6. Adjustment of Exercise Price and
Number of Shares. The character of the shares of stock or
other securities at the time issuable upon exercise of this Warrant
and the Exercise Price therefor, are subject to adjustment upon the
occurrence of the following events:
a. Adjustment
for Stock Splits, Stock Dividends, Recapitalizations, Etc.

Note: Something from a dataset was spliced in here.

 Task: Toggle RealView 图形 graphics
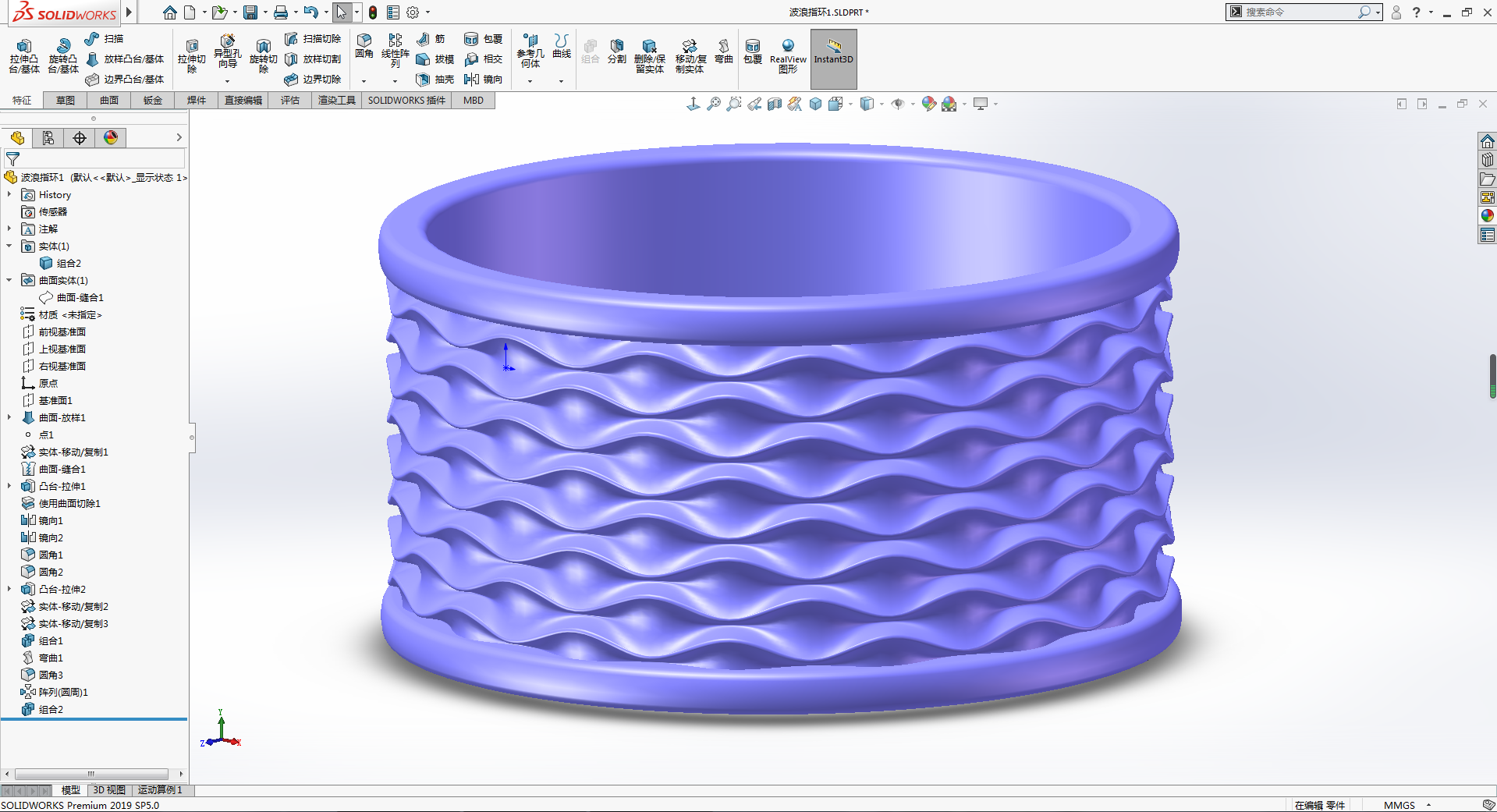788,55
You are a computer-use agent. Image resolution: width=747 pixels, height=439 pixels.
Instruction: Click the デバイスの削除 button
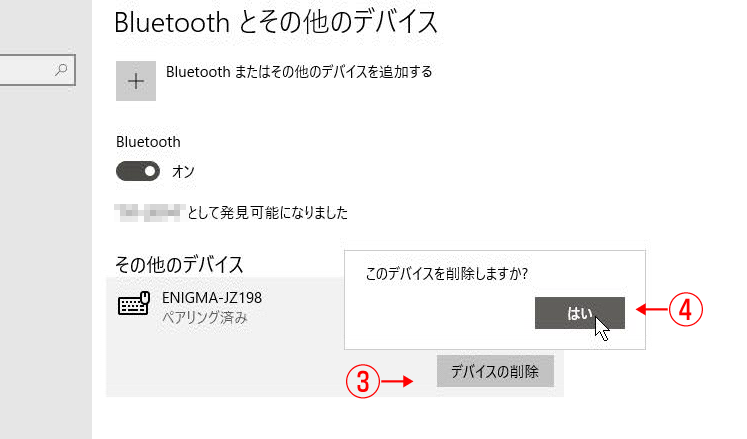pyautogui.click(x=495, y=371)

The Exercise Price of this Warrant and the number of shares of
Common Stock or other securities at the time issuable upon exercise
of this Warrant shall be appropriately adjusted to reflect any
stock dividend, stock split, combination of shares,
reclassification, recapitalization or other similar event affecting
the number of outstanding shares of stock or
securities.
b. Adjustment
for Reorganization, Consolidation, Merger, Etc. In case of
any consolidation or merger of the Company with or into any other
corporation, entity or person, or any other corporate
reorganization, in which the Company shall not be the continuing or
surviving entity of such consolidation, merger or reorganization
(any such transaction being hereinafter referred to as a
“Reorganization”), then,
in each case, the holder of this Warrant, on exercise hereof at any
time after the consummation or effective date of such
Reorganization (the “Effective Date”), shall
receive, in lieu of the shares of stock or other securities at any
time issuable upon the exercise of the Warrant issuable on such
exercise prior to the Effective Date, the stock and other
securities and property (including cash) to which such holder would
have been entitled upon the Effective Date if such holder had
exercised this Warrant immediately prior thereto (all subject to
further adjustment as provided in this Warrant).
c. Certificate
as to Adjustments. In case of any adjustment or readjustment
in the price or kind of securities issuable on the exercise of this
Warrant, the Company will promptly give written notice thereof to
the holder of this Warrant in the form of a certificate, certified
and confirmed by the Board of Directors of the Company, setting
forth such adjustment or readjustment and showing in reasonable
detail the facts upon which such adjustment or readjustment is
based.
7. Fractional Shares. The Company
shall not be required to issue or cause to be issued fractional
Warrant Shares on the exercise of this Warrant. The number of full
Warrant Shares that shall be issuable upon the exercise of this
Warrant shall be computed on the basis of the aggregate number of
Warrants Shares purchasable on exercise of this Warrant so
presented. If any fraction of a Warrant Share would, except for the
provisions of this Section 7, be issuable on the exercise of this
Warrant, the Company shall, at its option, (i) pay an amount in
cash equal to the Exercise Price multiplied by such fraction or
(ii) round the number of Warrant Shares issuable, up to the next
whole number.
8. Notice. All notices and other
communications hereunder shall be in writing and shall be deemed to
have been given (i) on the date they are delivered if delivered in
person; (ii) on the date initially received if delivered by
facsimile transmission followed by registered or certified mail
confirmation; (iii) on the date delivered by an overnight courier
service; or (iv) on the third business day after it is mailed by
registered or certified mail, return receipt requested with postage
and other fees prepaid as follows:
If to
the Company:
Bright
Mountain Media, Inc.
6400
Congress Avenue, Suite 2050
Boca
Raton, Florida 33487
Attn:
W. Kip Speyer
If to
the Warrant Holder:
Spartan
Capital Securities, LLC
45
Broadway
New
York, New York 10006
Attention: John
Lowry
9.
Registration Rights.
a. [intentionally
omitted]
b. [intentionally
omitted]
c. Piggyback Rights. If the
Company at any time proposes to register any of its securities
under the 1933 Act for sale, whether for its own account or for the
account of other security holders or both (except with respect to
(x) registration statements on Form S-8 or Form S-4 or their then
equivalent forms, or another form not available for registering the
Registrable Securities for sale to the public, (y) a registration
relating solely to employee benefit plans, or (z) a registration
relating solely to a Rule 145 transaction), it will each such time:
(i) promptly give to the Warrant Holder written notice thereof
(which shall include a list of the jurisdictions in which the
Company intends to attempt to qualify such securities under the
applicable blue sky or other state securities laws); and (ii)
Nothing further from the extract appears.